PCB126 enhanced the genotoxicity of BaP in HepG2 cells by modulating metabolic enzyme and DNA repair activities

Both of benzo(a)pyrene (BaP) and 3,3′,4,4′,5-pentachlorobiphenyl (PCB126) are ubiquitous and persistent environmental pollutants. These two chemicals coexist in various environmental media and human samples and thus may have combined effects on human health. However, the toxic effects and related mechanism of co-exposure to BaP and PCB126 remain unknown. In a series of experiments using the HepG2 cells exposed to BaP (50 μM) or/and PCB126 (0.01, 0.1, 1 and 10 nM), we measured the rate of micronucleus (MN) formation, CYP1A1 activity and expression of nucleotide excision repair (NER) proteins (XPA and XPC). We found that the exposure to BaP or PCB126 alone could effectively increase the CYP1A1 activity and the XPA expression. BaP alone had a profound enhancement of MN formation.
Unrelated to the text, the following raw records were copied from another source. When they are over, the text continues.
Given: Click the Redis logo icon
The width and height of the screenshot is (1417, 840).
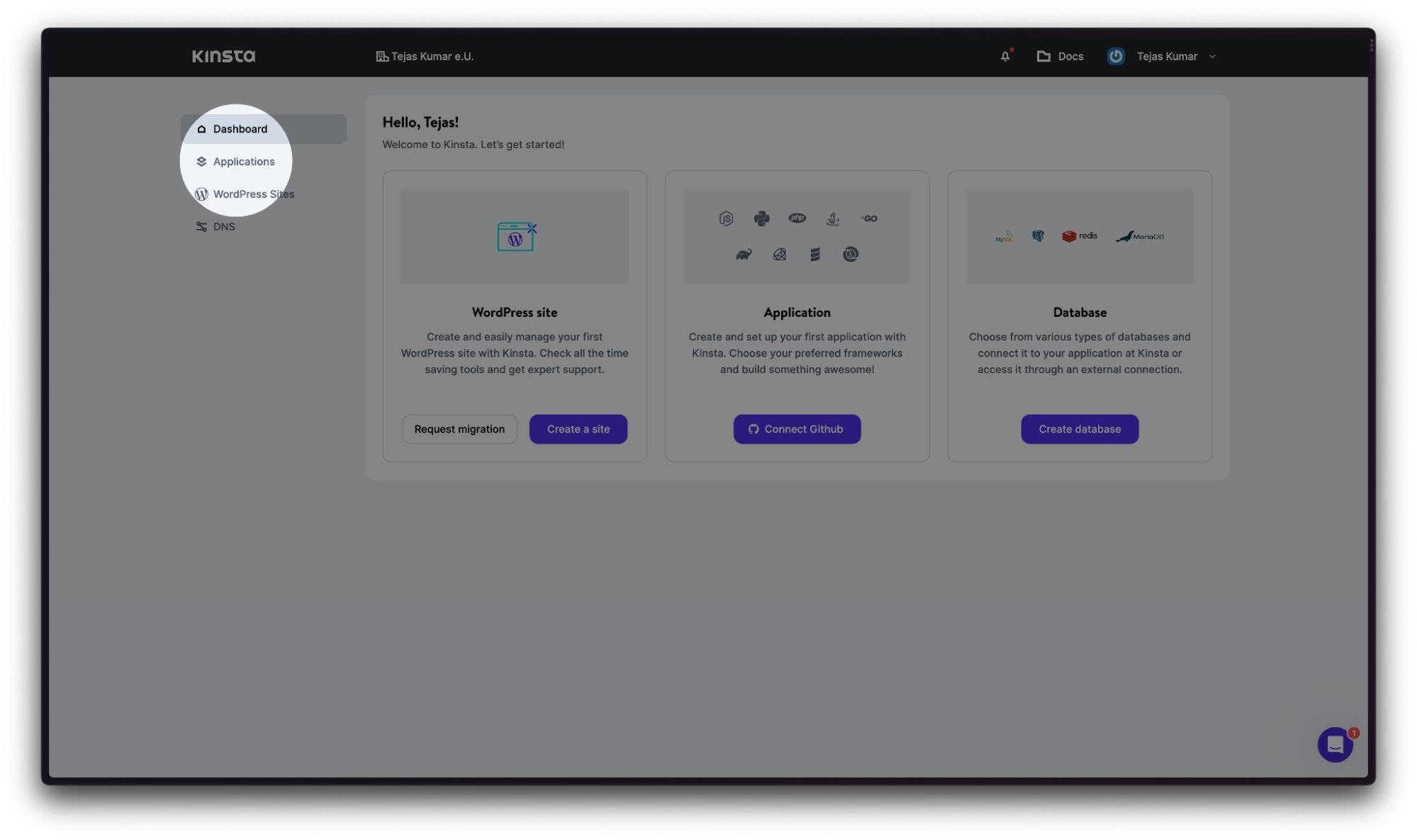Looking at the screenshot, I should [x=1079, y=236].
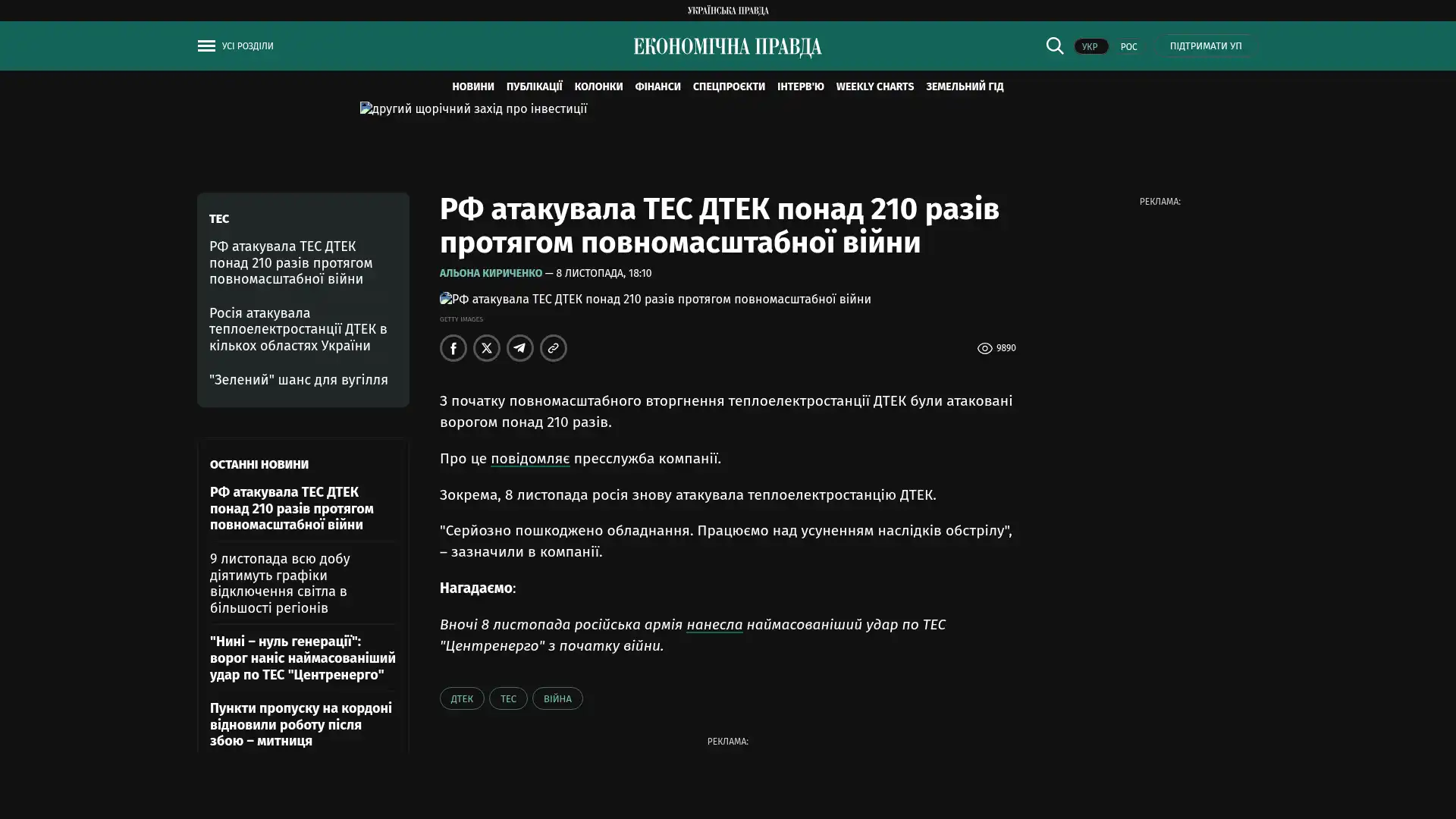Open author Альона Кириченко's page
Image resolution: width=1456 pixels, height=819 pixels.
point(491,273)
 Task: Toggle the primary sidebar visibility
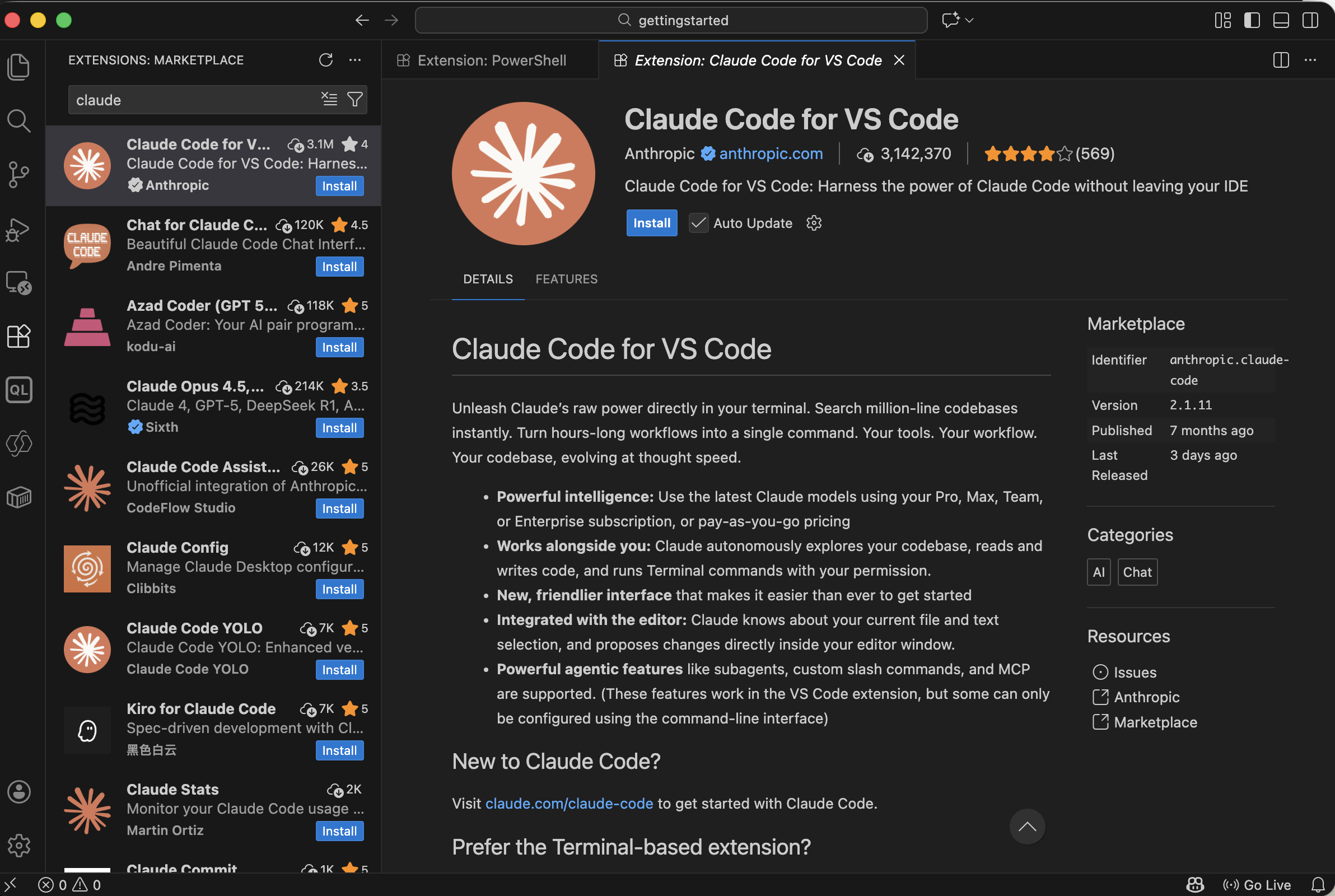1251,20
Compared with BaP alone, co-exposure to both BaP and PCB126 significantly enhanced the CYP1A1 activity and the formation of MN but reduced the expression of both XPA and XPC. The synergistic effect of PCB126 on BaP-induced MN formation was inhibited by alpha-naphthoflavone (ANF), an inhibitor of CYP1A1. Our findings suggest that PCB126 may enhance BaP-induced DNA damage and genotoxicity by increasing cytochrome P450 1A activity and decreasing the NER capacity.